*** Data for processing
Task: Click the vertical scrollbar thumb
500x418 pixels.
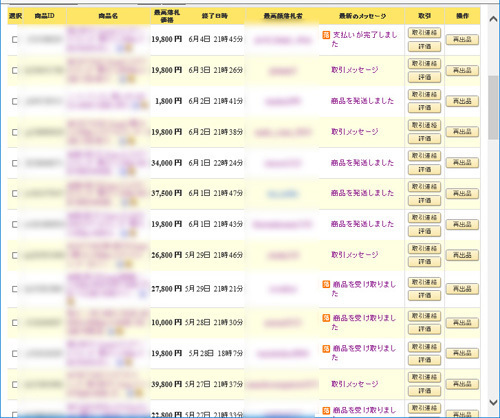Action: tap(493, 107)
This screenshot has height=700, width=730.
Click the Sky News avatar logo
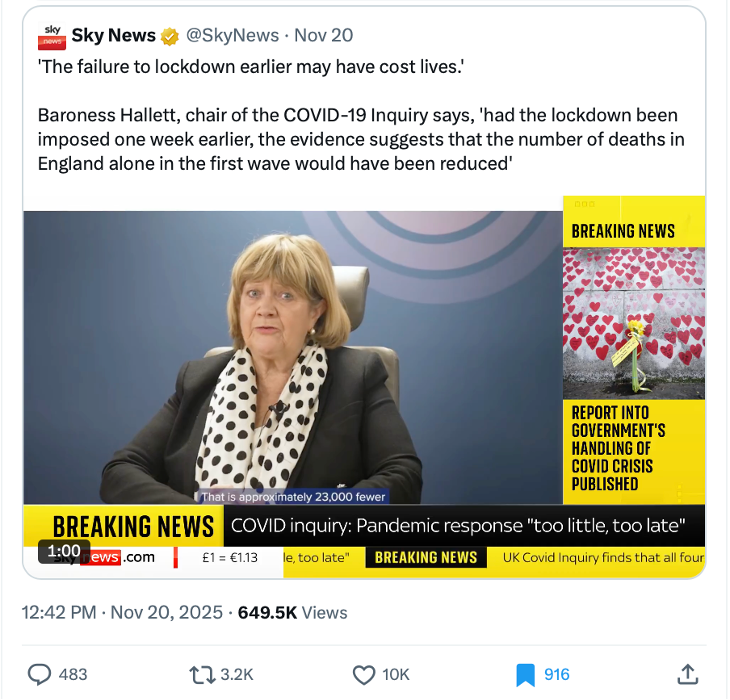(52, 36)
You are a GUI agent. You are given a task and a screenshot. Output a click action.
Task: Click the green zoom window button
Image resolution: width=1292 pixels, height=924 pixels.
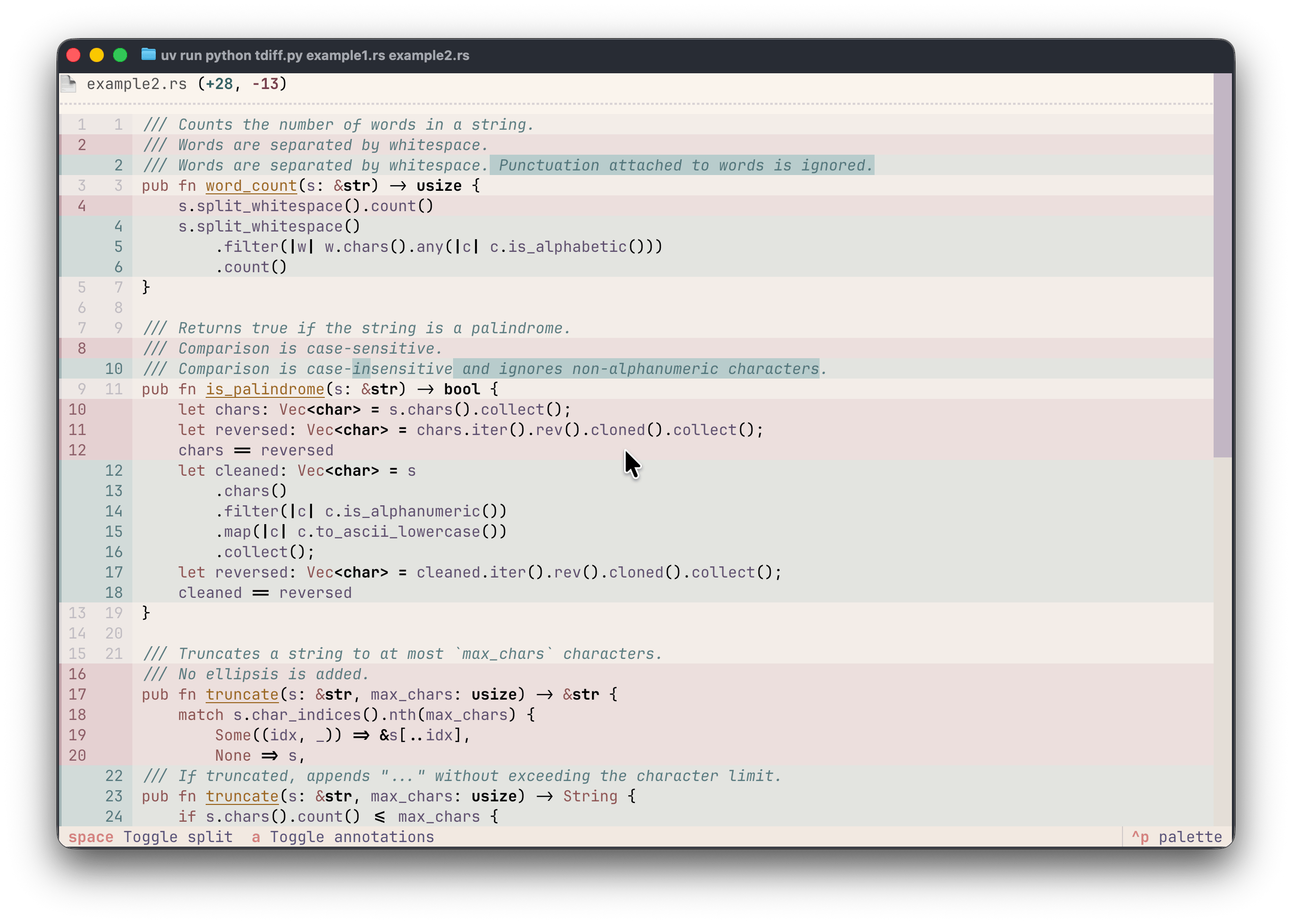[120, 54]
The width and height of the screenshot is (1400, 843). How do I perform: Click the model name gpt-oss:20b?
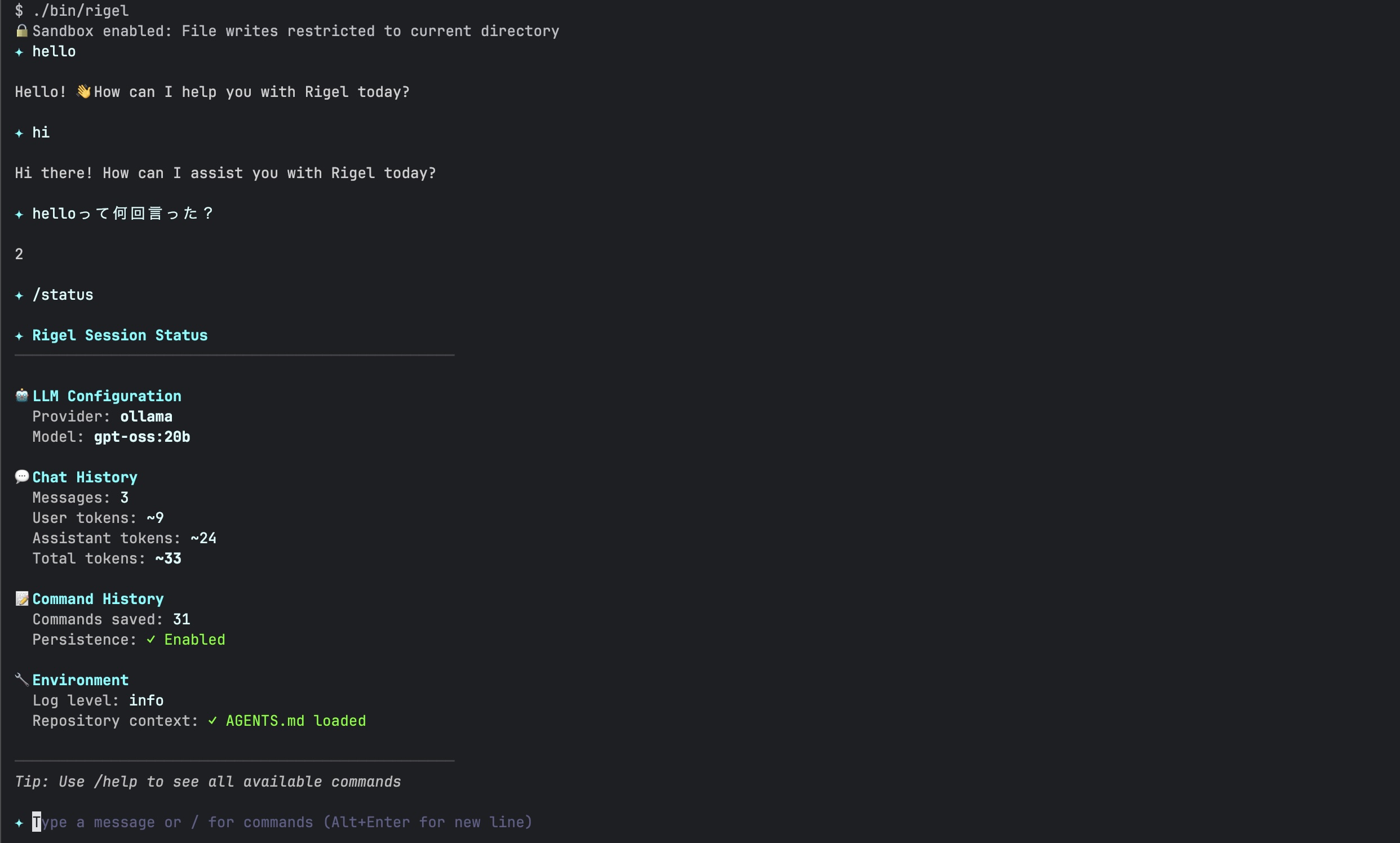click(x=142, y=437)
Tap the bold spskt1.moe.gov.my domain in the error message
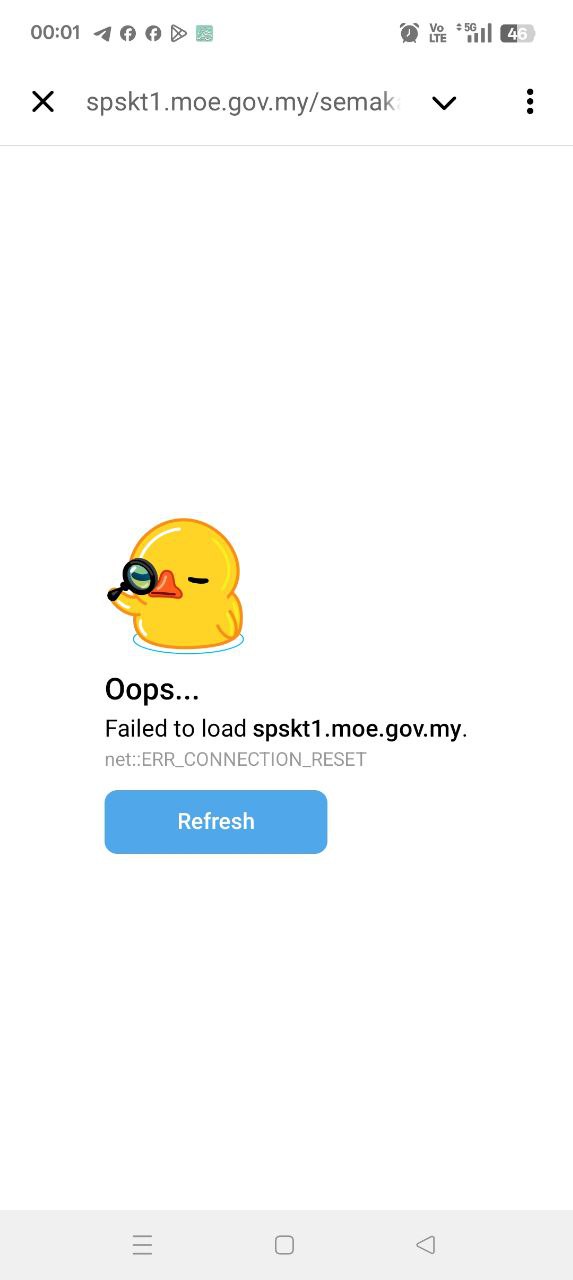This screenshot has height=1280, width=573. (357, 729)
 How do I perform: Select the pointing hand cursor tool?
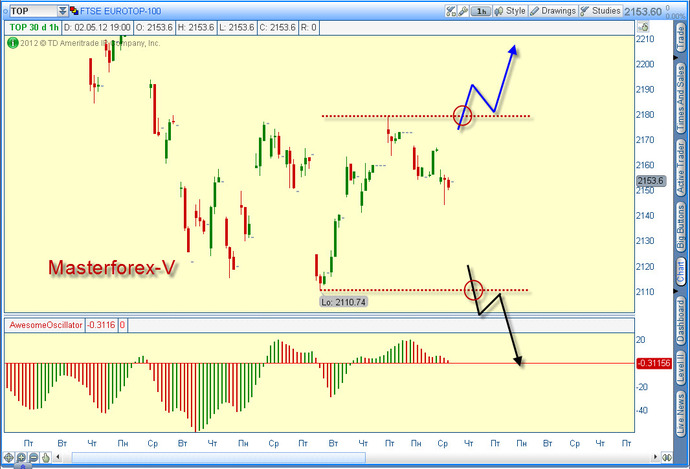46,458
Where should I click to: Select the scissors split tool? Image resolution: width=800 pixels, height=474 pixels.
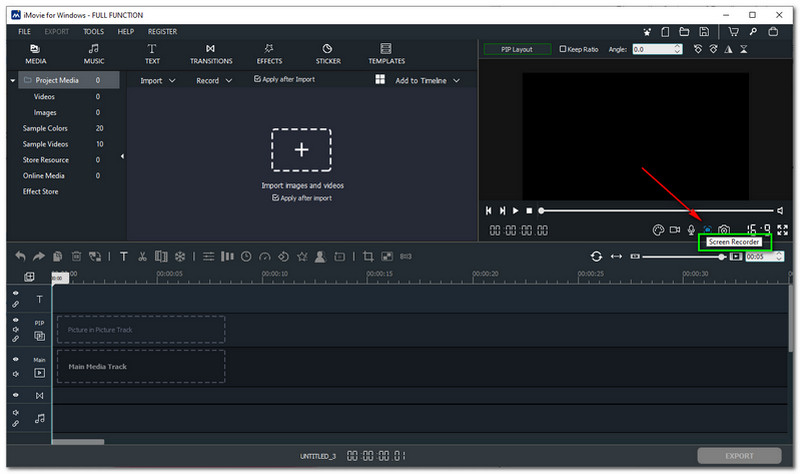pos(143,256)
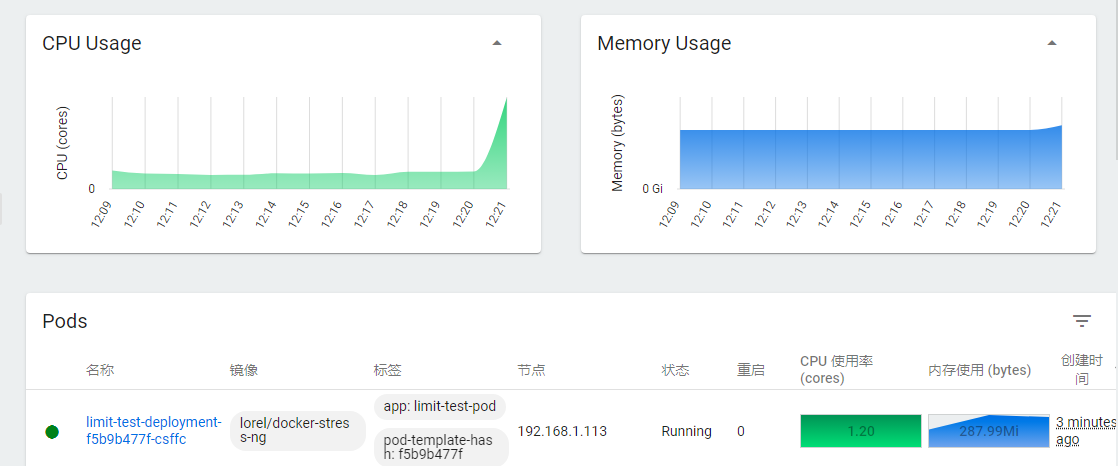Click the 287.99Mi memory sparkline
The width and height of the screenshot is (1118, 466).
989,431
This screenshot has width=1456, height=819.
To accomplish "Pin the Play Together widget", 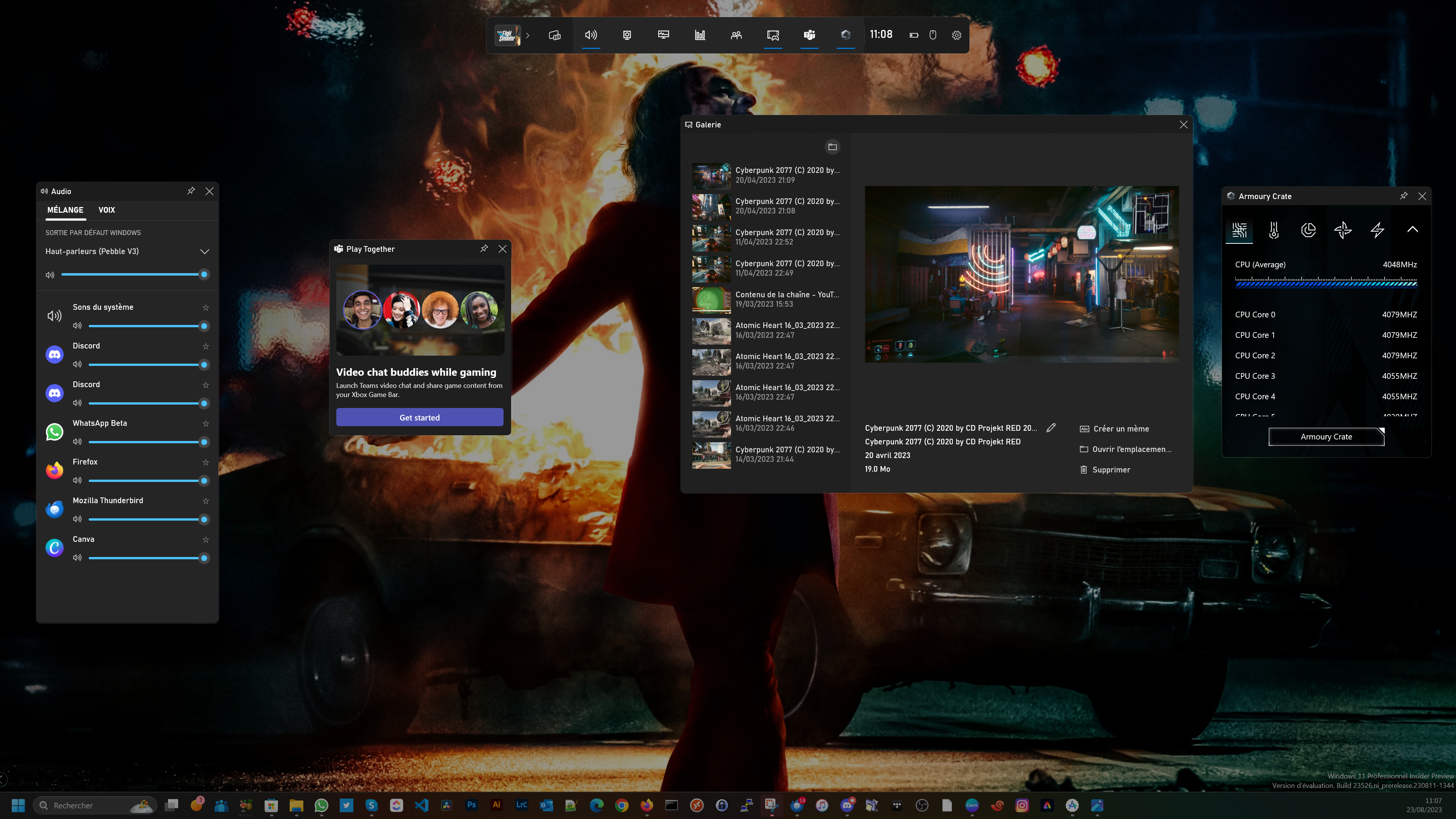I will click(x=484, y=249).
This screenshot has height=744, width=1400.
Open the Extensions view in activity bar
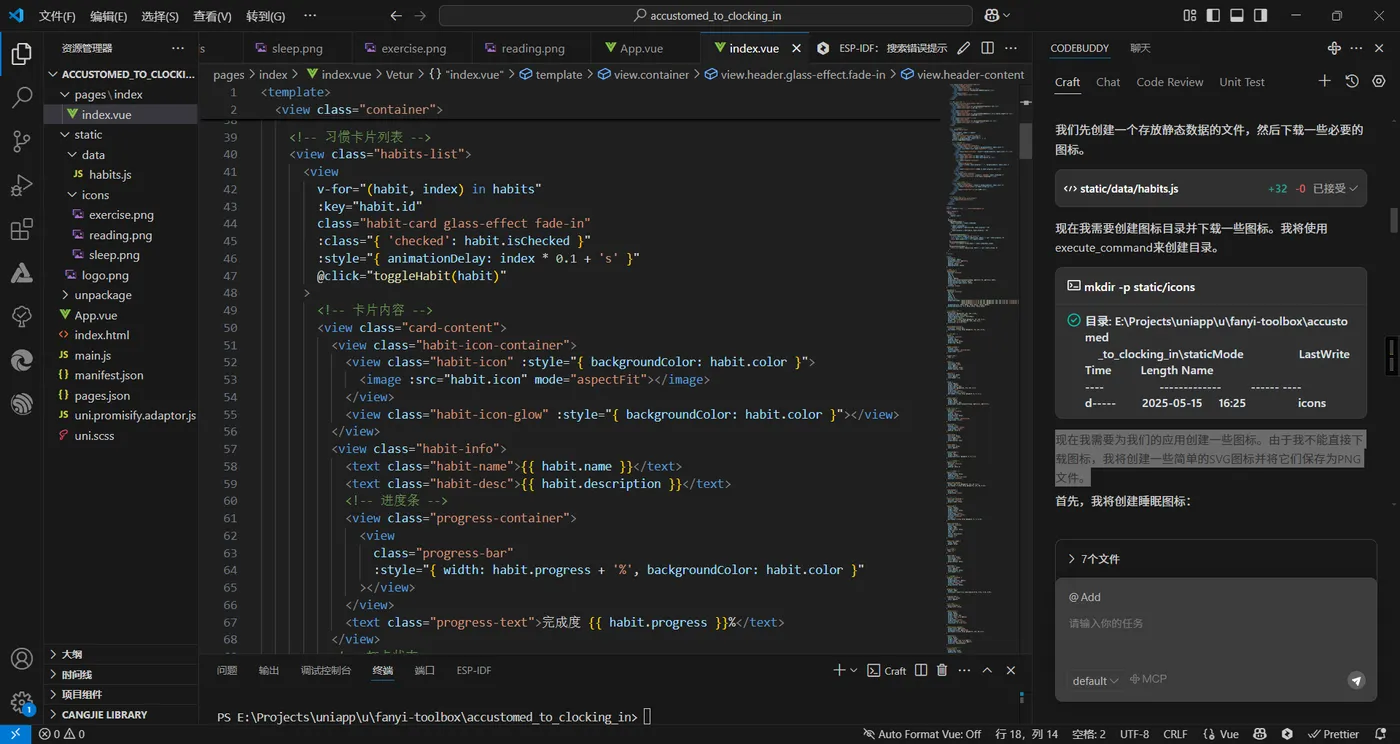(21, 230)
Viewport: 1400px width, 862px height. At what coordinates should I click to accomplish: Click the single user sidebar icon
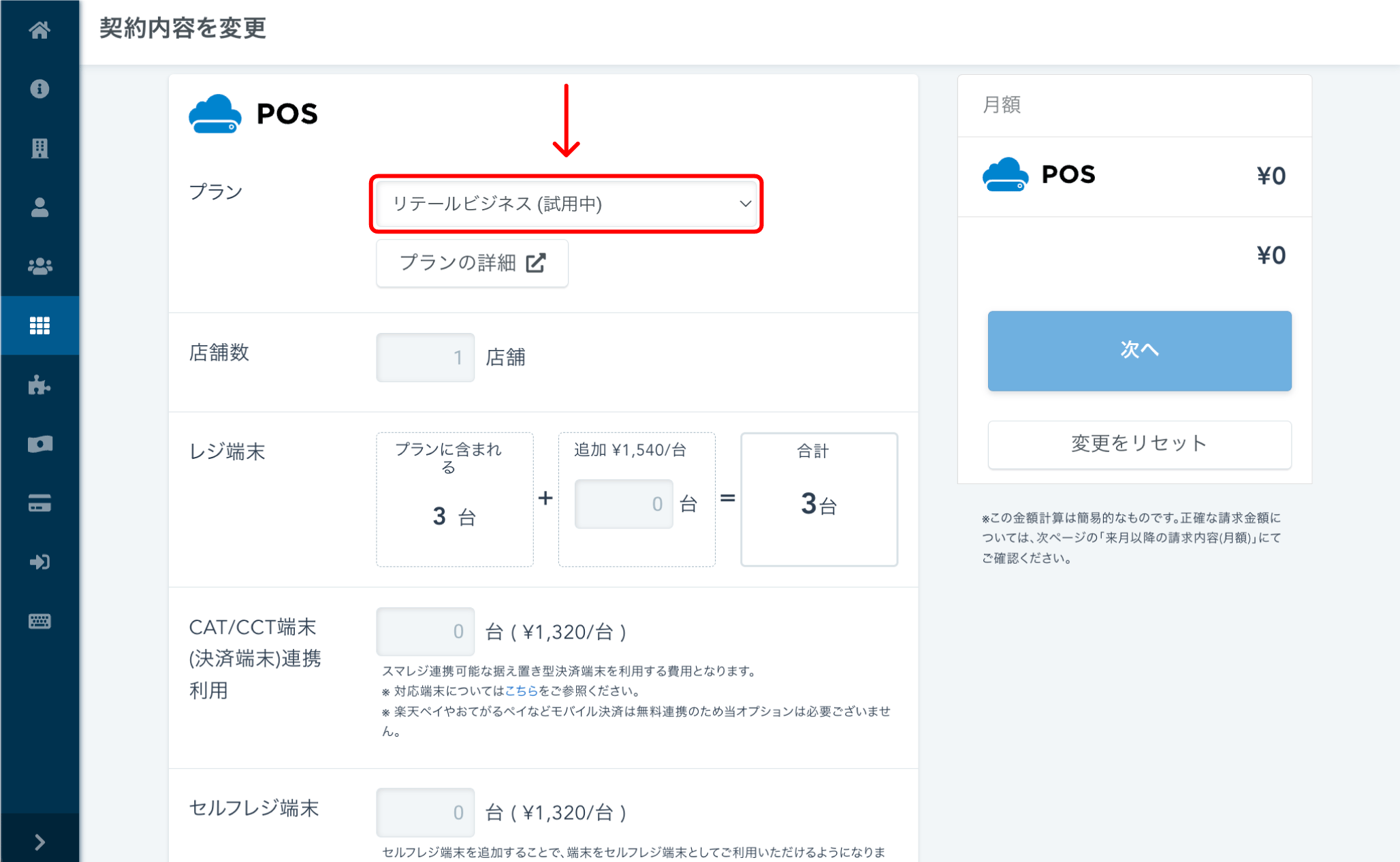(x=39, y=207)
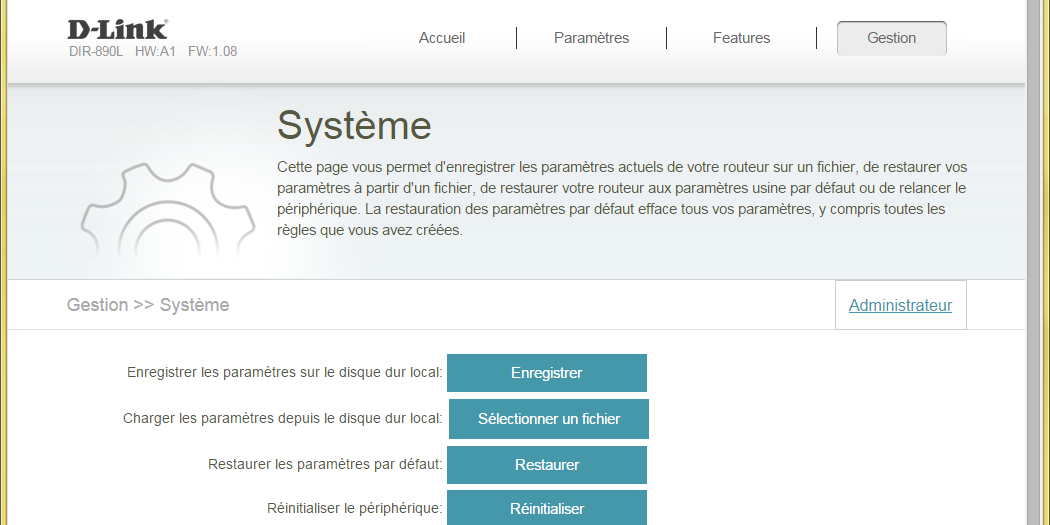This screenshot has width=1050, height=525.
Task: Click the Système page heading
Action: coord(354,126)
******
Recast everything from the line containing "You are a GUI" down to the line containing "click(x=142, y=437)" as a two-column CSV with the headers input and output, one row for each text and its answer. Put each value in a single quoted field, turn line breaks into spaces, and leave out the pictures.

Task solution:
input,output
"You are a GUI agent. You are given a task and a screenshot. Output a click action. Task: Click the green zoom window button Image resolution: width=1292 pixels, height=924 pixels.","[120, 54]"
"The width and height of the screenshot is (1400, 843). How do I perform: Click the model name gpt-oss:20b?","click(x=142, y=437)"